Dal momento in cui la rete si è fatta enciclopedica non si è più potuto fare a meno di rivolgerci a lei con ostinato ottimismo. Quanto trovato in rete è divenuto presto ‘pop', un’erudizione facilmente accessibile, troppe volte mescolata di mero nozionismo ma al punto da farsi inconfutabile. Ovviamente una vastità di informazione così ampia, così poco referenziata in certi canali e purtroppo così poco moderata, non garantisce lo sviluppo di una critica sana. Vengono infatti troppe volte portate sullo stesso livello teorie che a livello scientifico e accademico non avrebbero mai potuto essere accostate; il loro libero fluire sulla rete in genere provoca un effetto di annullamento della profondità che discrimina le credenziali scientifiche di una e dell’altra teoria (e la loro accettabilità). Una digitalizzazione sana, invece, permette una diffusione della cultura della prevenzione e del benessere quando illustra chiaramente i concetti chiave delle teorie scientifiche che si propongono l’obbiettivo di una maggiore consapevolezza della salute. Per far questo, a mio avviso, è indispensabile che anche sul web sia ben precisato come si è arrivati alle presenti conoscenze e indicazioni mediche, così come su quali conoscenze pregresse esse si basano. Diversamente, il rischio è che tutto venga continuamente rimesso in discussione e non sia possibile prevenire malattie o disagi le cui cause (e anche cure) sono note. Sempre in tema di prevenzione, sono molto affascinato anche da come in tanti fanno affidamento a un “auto-monitoraggio” di alcuni parametri fisiologici. Penso ai vari smartwatch che portiamo al polso, ad esempio, e che ci aiutano a migliorare la percezione di quanto stiamo davvero prendendoci cura della nostra salute, ma anche di quanto quest’ultima non ci sia data senza sforzi e non vada data quindi per scontata.

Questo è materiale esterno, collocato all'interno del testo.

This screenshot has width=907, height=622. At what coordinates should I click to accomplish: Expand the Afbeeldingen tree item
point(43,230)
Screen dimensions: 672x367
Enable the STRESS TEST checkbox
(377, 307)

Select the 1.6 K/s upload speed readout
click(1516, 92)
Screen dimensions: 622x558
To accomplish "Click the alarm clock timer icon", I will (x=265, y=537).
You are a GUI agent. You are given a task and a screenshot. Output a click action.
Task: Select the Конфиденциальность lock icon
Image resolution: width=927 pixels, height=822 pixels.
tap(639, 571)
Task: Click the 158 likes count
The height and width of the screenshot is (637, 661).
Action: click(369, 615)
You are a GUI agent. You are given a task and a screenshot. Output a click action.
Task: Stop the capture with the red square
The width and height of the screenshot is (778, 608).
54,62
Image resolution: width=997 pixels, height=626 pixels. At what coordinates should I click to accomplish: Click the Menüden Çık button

Non tutti si informano solo via internet. Secondo lei, il tema della salute è sufficientemente e adeguatamente trattato dai canali tradizionali (radio e TV) del servizio pubblico?
Credo che vi sia stato un grosso sforzo negli ultimi anni, complice il clima pandemico, per mettere il nostro benessere al centro dell’attenzione attraverso i media più classici: tv e radio in testa. Dal mio punto di vista, quello psicologico, credo che ancora molti passi debbano essere fatti per considerare la mente come un organo. Nonostante sia aleatoria, ovvero residente chissà dove, forse nel cervello, forse nel cuore, certamente è parte dell’individuo e pertanto necessita di egual prevenzione quanto il cuore, il fegato e i polmoni solo per citare alcuni degli organi fondamentali. La nostra mente è l’organo di contatto con il mondo più usato del corpo, poiché si affaccia sul reale brutalmente, sintetizzandolo attraverso i sensi e comprendendolo attraverso la ragione, modellandolo attraverso i sentimenti, digerendolo attraverso la lingua parlata e quella dei sogni…Prendiamocene cura, non fa poco!